Si cette œuvre peut prétendre à incarner ces questions, c’est qu’elle est avant tout une sculpture. Composée de paquets eux-mêmes semblables à des sortes de briques de déchets, cette œuvre est en fait un agencement d’éléments semblables qui sont saisis, comme le ferait un dessin, au moment même où ils composent une forme. Cet agencement est cependant composé de telle manière qu’il nous fait ressentir avec force qu’il est aussi transitoire que nous le sommes.
Cette forme instable, mobile, en constant déplacement, est, au-delà des thèmes qu’elle évoque, la représentation et du drame intime de l’art et de celui de la vie. Car représenter, c’est saisir ce moment de la création où la forme se tient en suspens entre apparition et effacement.
Mais il y a aussi ce qui reste, ce qui va rester, ce que l’oubli ne pourra emporter.

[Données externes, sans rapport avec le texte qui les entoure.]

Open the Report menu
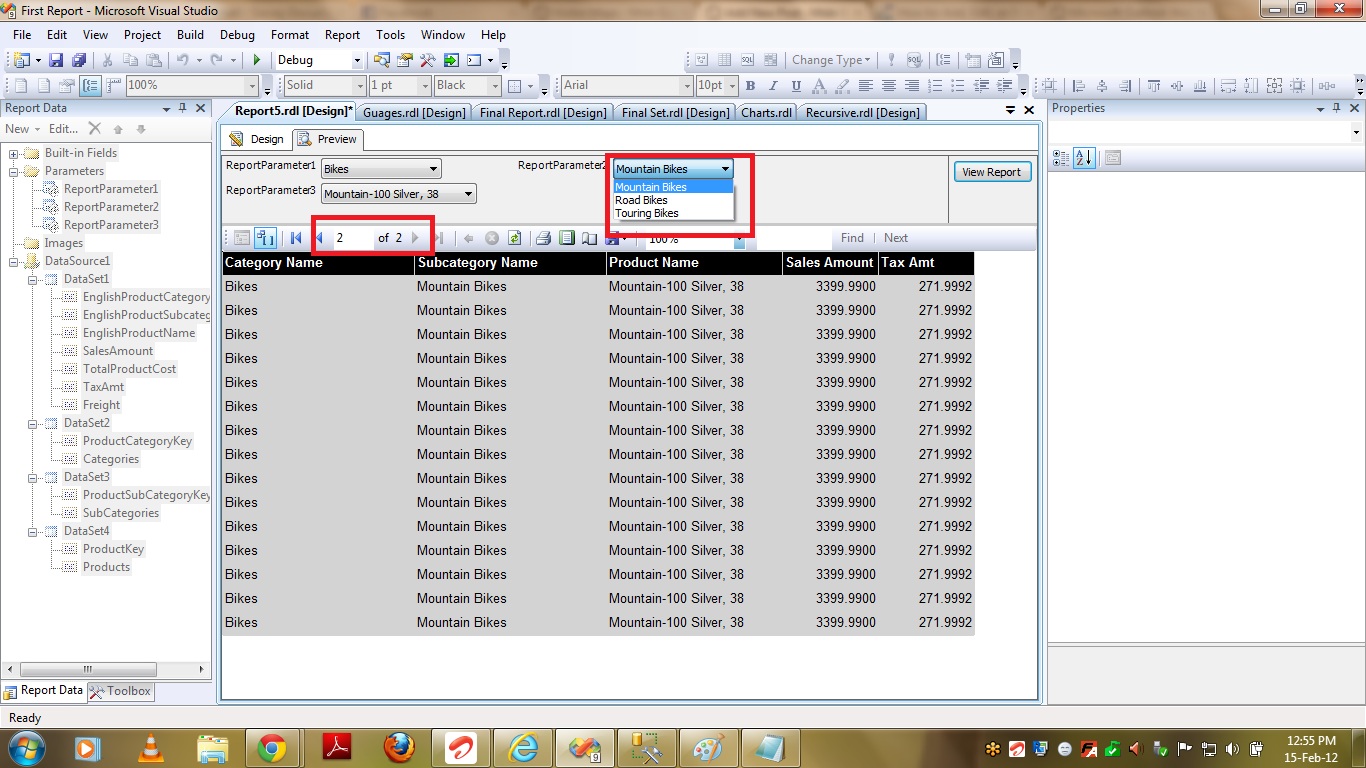point(342,34)
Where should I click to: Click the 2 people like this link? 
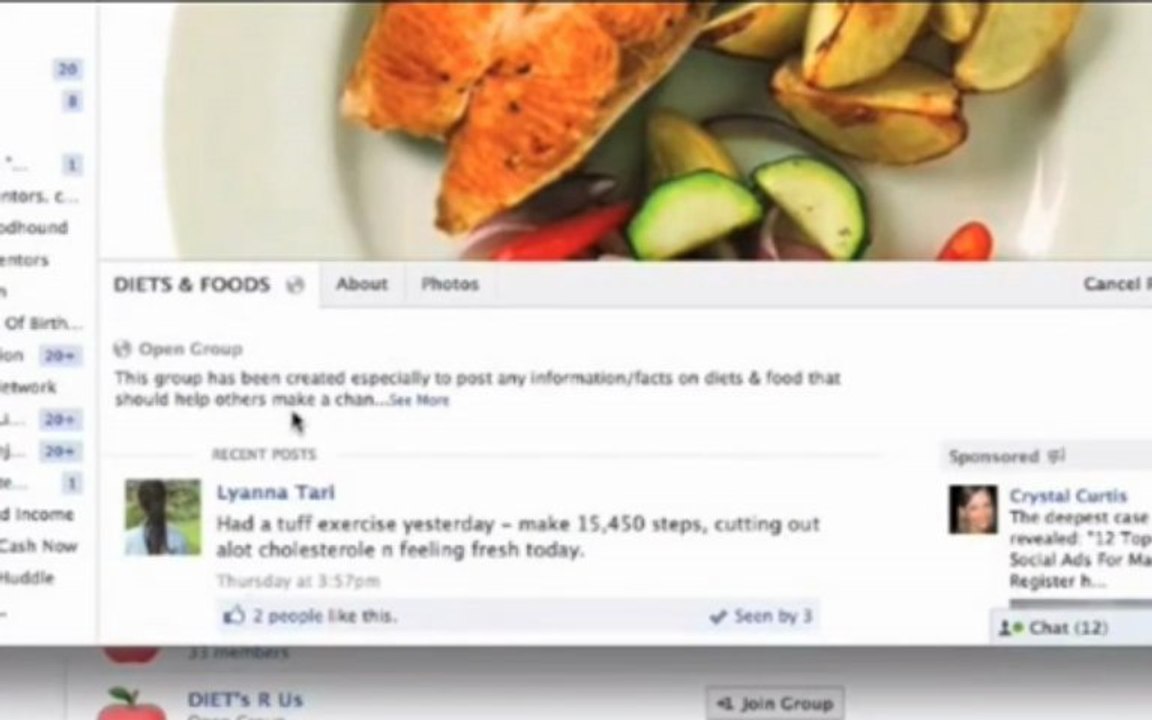[324, 616]
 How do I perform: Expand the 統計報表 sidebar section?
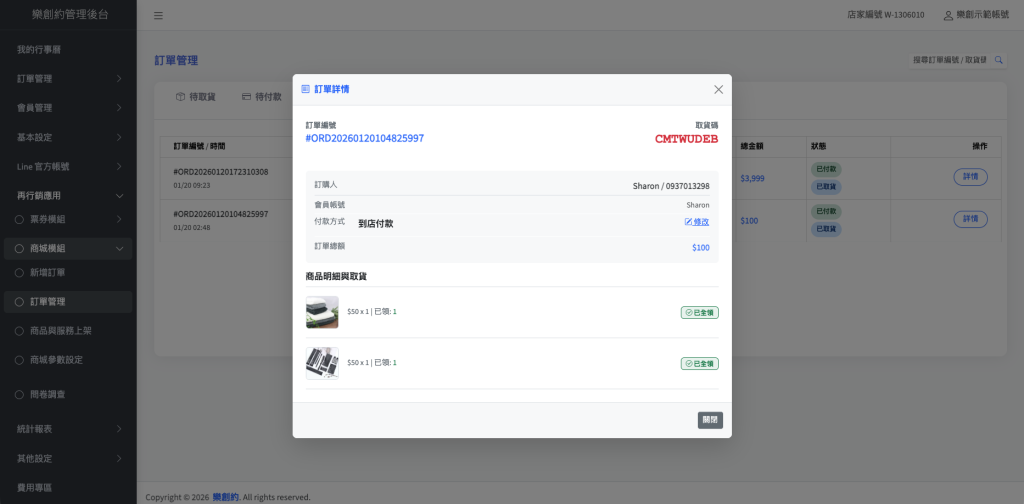click(x=67, y=429)
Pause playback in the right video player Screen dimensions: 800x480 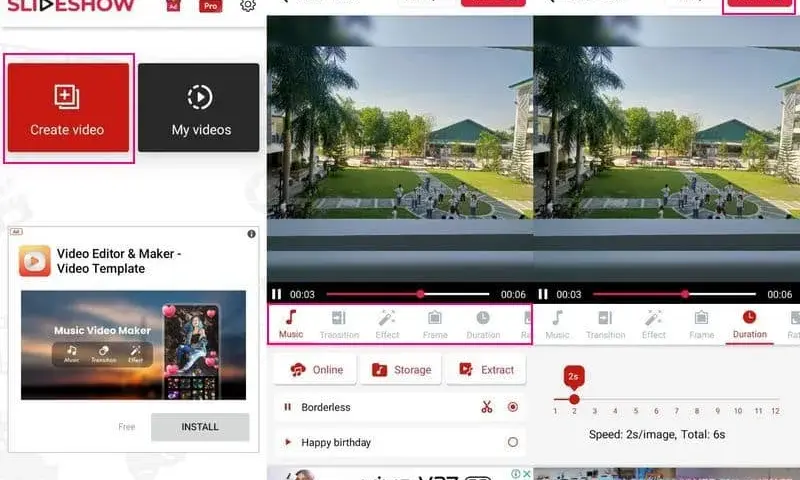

L’irrationalité dont cette œuvre témoigne est pourtant celle d’un oubli, ce nerf de notre servitude volontaire. Mais c’est nous qui oublions de voir, de regarder, d’écouter. Des voix ne cessent de nous le dire, des silences d’attirer notre attention sur ces voix, et nous nous obstinons à laisser s’accumuler les preuves de notre folie.
Avec Boat, Jean-François Boclé saisit cet instant où notre esprit et notre civilisation s’enlisent, où les formes qu’elle a créées meurent et où, surgissant de l’oubli, les restes de ses ruines à leur tour deviennent monde."